A mimic of the software with real images regarding the tracking method was developed for testing and validation purposes. The evolution of the software is noticeable, which goes from simple forms (magnet pieces) on a white board to the real robot image.
> Integration testing and conclusions (see the attached document "VORTEXSCAN_Final Report_Figures")
All components were installed onboard the robotic vehicle achieving a payload of 2 Kg. Powering of the full system was done via an umbilical and data dispatch towards to the master PC for further processing and examination.
The GPR could perform continuous inspections with no stops except for those where the operator wanted to change parameters, whereas the UT inspections needed a spot by spot procedure expending around 40 seconds to acquire the result of every measurement.
Thanks to the GPR controlling software and, especially, the encoder, the inspection could be interrupted at any moment for the UT measuring and then resume it, since the GPR keeps records of the last position when the movement was paused. The output data were acquired and analysed afterwards to verify the status of the concrete reinforcing bars.

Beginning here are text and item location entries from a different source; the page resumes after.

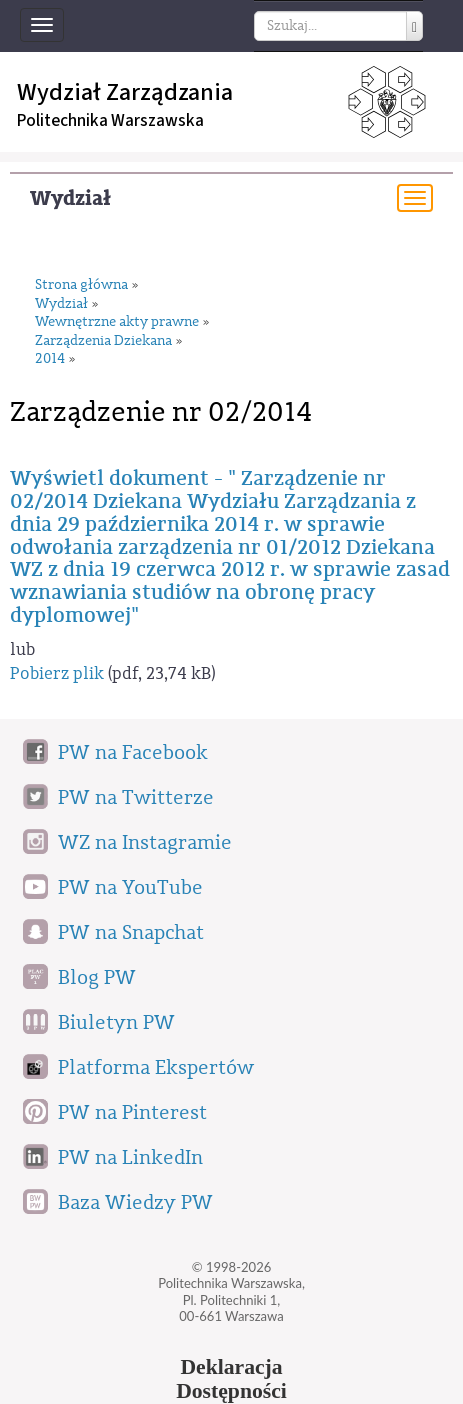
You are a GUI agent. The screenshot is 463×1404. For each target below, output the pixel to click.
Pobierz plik (57, 673)
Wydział (70, 198)
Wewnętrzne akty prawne (117, 322)
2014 (50, 359)
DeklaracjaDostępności (231, 1379)
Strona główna (81, 285)
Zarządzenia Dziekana (103, 341)
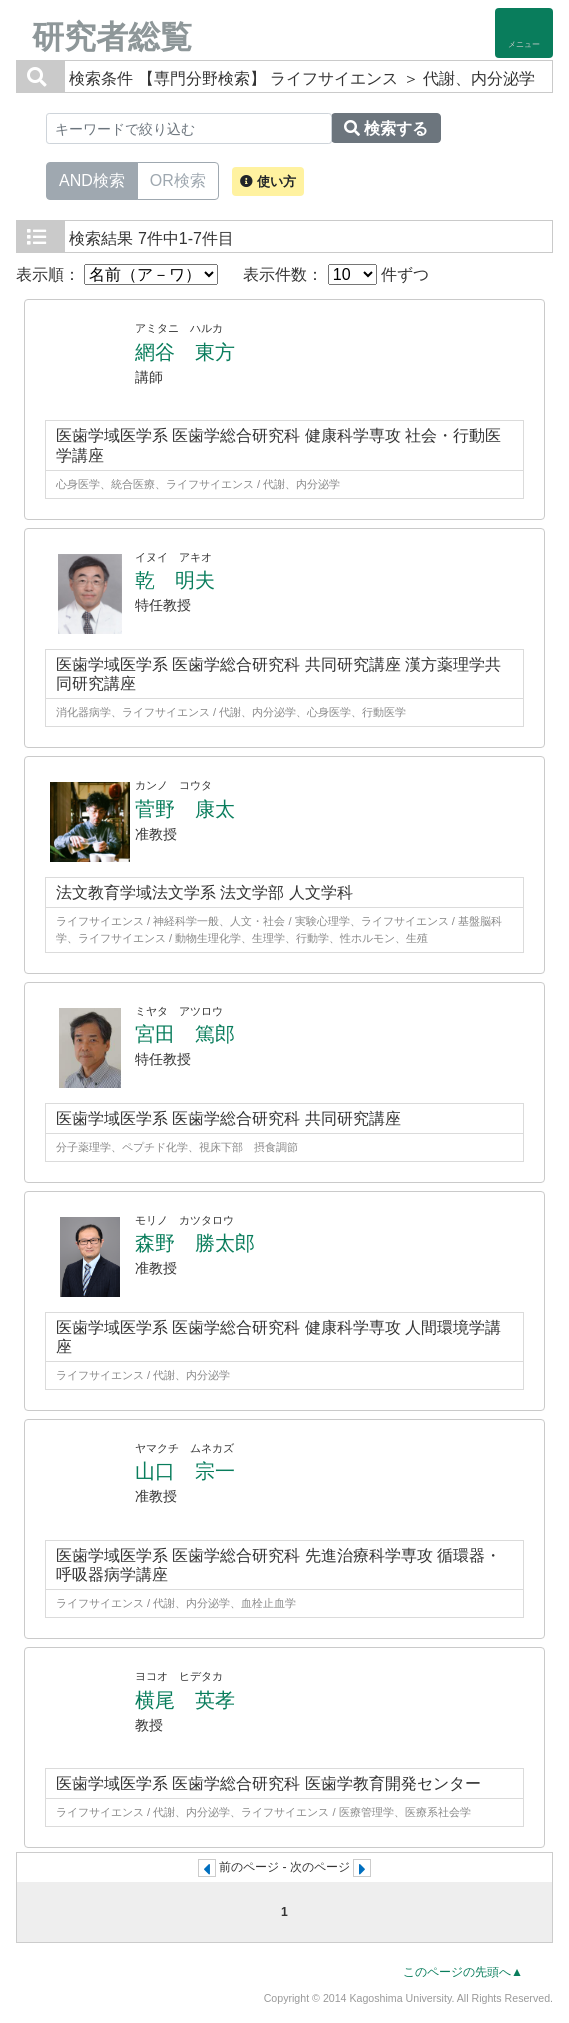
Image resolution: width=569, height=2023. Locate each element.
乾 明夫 (175, 580)
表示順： (117, 274)
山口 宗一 (185, 1471)
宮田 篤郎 (185, 1034)
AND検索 (92, 179)
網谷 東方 (185, 352)
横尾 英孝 (185, 1700)
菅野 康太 (185, 809)
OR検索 (178, 179)
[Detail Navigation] (524, 33)
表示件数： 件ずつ (336, 274)
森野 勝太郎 (195, 1243)
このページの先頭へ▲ (463, 1972)
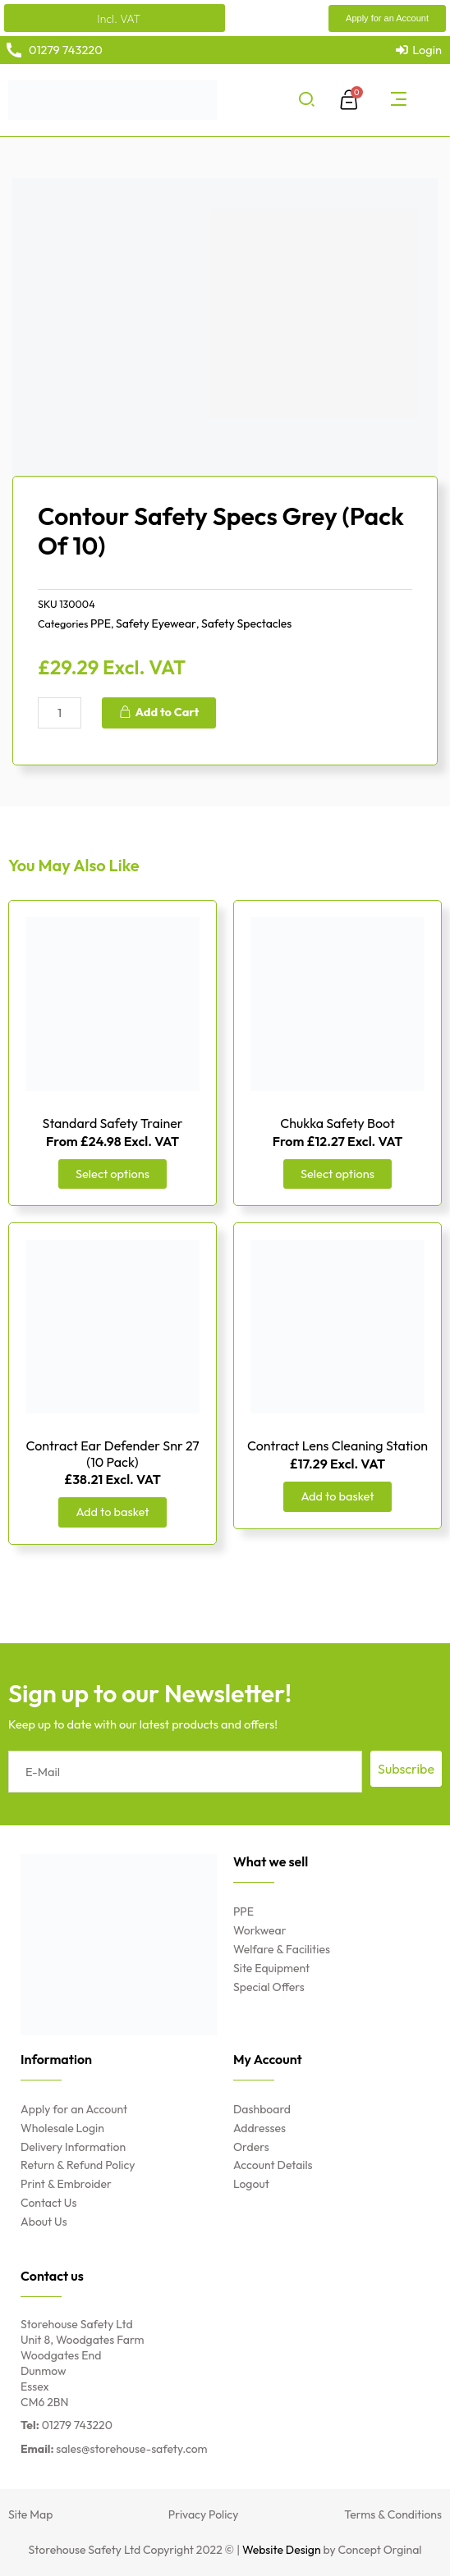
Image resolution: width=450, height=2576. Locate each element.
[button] (387, 18)
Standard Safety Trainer (113, 1123)
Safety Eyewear (156, 623)
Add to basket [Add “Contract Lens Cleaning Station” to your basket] (337, 1496)
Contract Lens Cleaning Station (337, 1445)
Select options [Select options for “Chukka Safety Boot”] (337, 1173)
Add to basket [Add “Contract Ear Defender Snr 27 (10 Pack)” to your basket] (112, 1511)
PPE (100, 623)
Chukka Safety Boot (337, 1123)
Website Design (281, 2549)
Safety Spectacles (246, 623)
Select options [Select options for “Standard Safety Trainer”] (112, 1173)
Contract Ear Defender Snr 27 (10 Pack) (112, 1453)
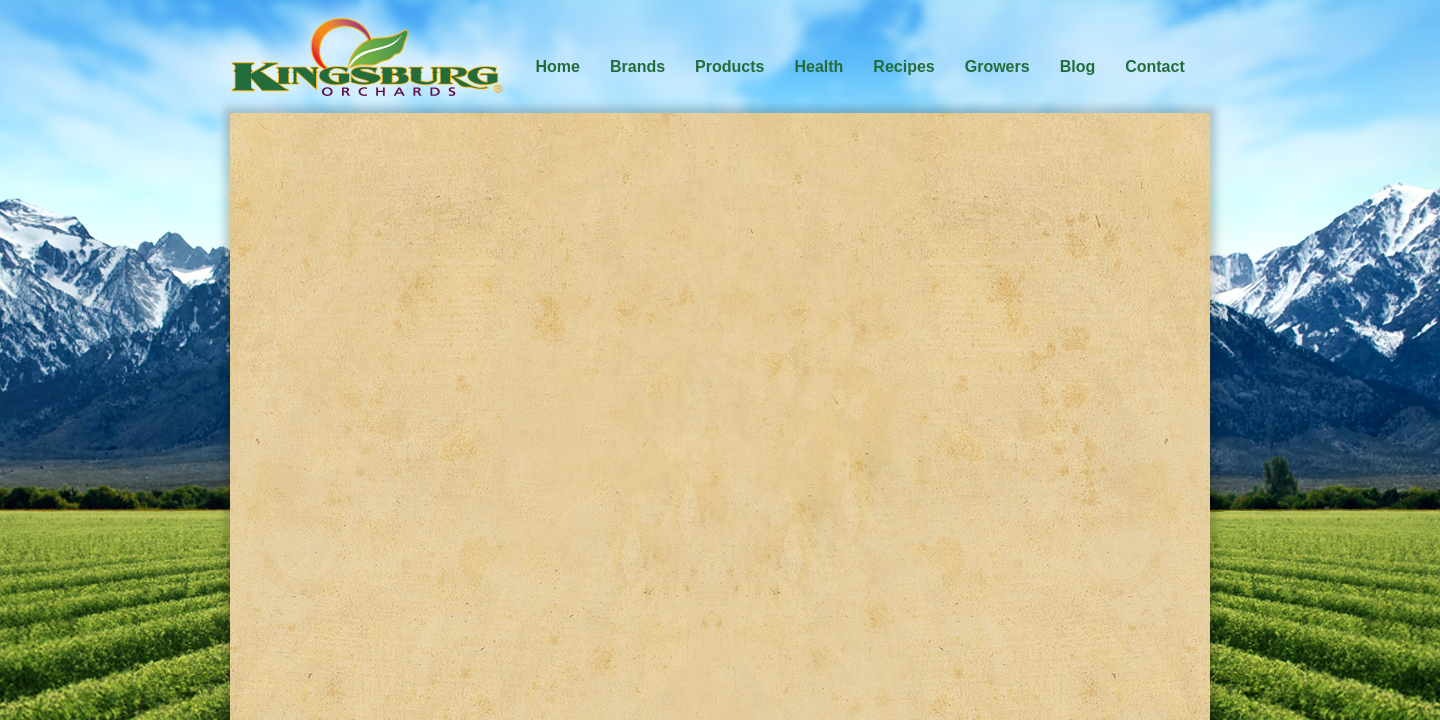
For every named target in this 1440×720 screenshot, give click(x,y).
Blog (1078, 66)
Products (729, 66)
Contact (1155, 66)
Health (818, 66)
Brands (637, 66)
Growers (997, 66)
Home (558, 66)
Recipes (903, 66)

The VORTEXSCAN system is destined to improve the industrial competiveness across the EU. Currently, the most widely used procedures for inspecting concrete structures use scaffolding and rope access techniques, such methods are time consuming and labour intensive. The VORTEXSCAN project does not require scaffolding and will enable rapid inspection of the complete concrete structure resulting in time and cost savings. An average Nuclear Power Plant (NPP) shuts down approximately 15 days per annum for inspection and maintenance resulting in loss of revenue amounting to €165m for all NPPs in Europe. This money could be saved with our automatic inspection system as inspection can be performed without disrupting the operation of the plant. It will also give reliable assessment of concrete characteristics thereby improving the cost-effectiveness of maintenance programmes for concrete structures by locating structures in need of priority repair and, equally importantly, structures that do not need repairing. Hence, our technology promotes methods of prolonging the working life of existing concrete structures through better inspection.
This increase in operational life will lead to a reduction in the capital costs for the replacement of assets. Specifically, 30% of commercial NPPs in Europe have more than 30 years of operation and 60% operate between 20 and 30 years of service life. The design life of existing NPPs is set to be 30 – 40 years, so without the advantage that VORTEXSCAN technology can bring, a significant number of these will shutdown. Currently, nuclear energy provides 30% of the electricity supply in Europe. With a number of NPPs reaching the end of their lifespan, VORTEXSCAN technology will potentially provide an extension to their operational lives and enable a phasing of shutdowns to eliminate the predicted power shortages. This will reduce economic loss due to the sustenance of electricity supply which is crucial to the manufacturing and service delivery sectors.
Use of the VORTEXSCAN product reduces the time required for inspectors to access and stay at the walls of large structures under high risk working conditions. Once the automatic system has finished the inspection, the skilled personnel will only be required to work on specific points where a defect has been identified. The dramatic reduction of the inherent risks due to the automatic machine inspection conforms to the requirements of the current Prevention of Risks at work Act34 (European Directive 89/391/CEE).
The use of this technology also reduces the risk of premature failure of concrete structures. Failure of structures result in financial losses, environmental damage, and emission of toxic radiation in NNPs. Prevention of such disasters can be greatly aided by better timely and thorough inspections through the VORTEXSCAN technology.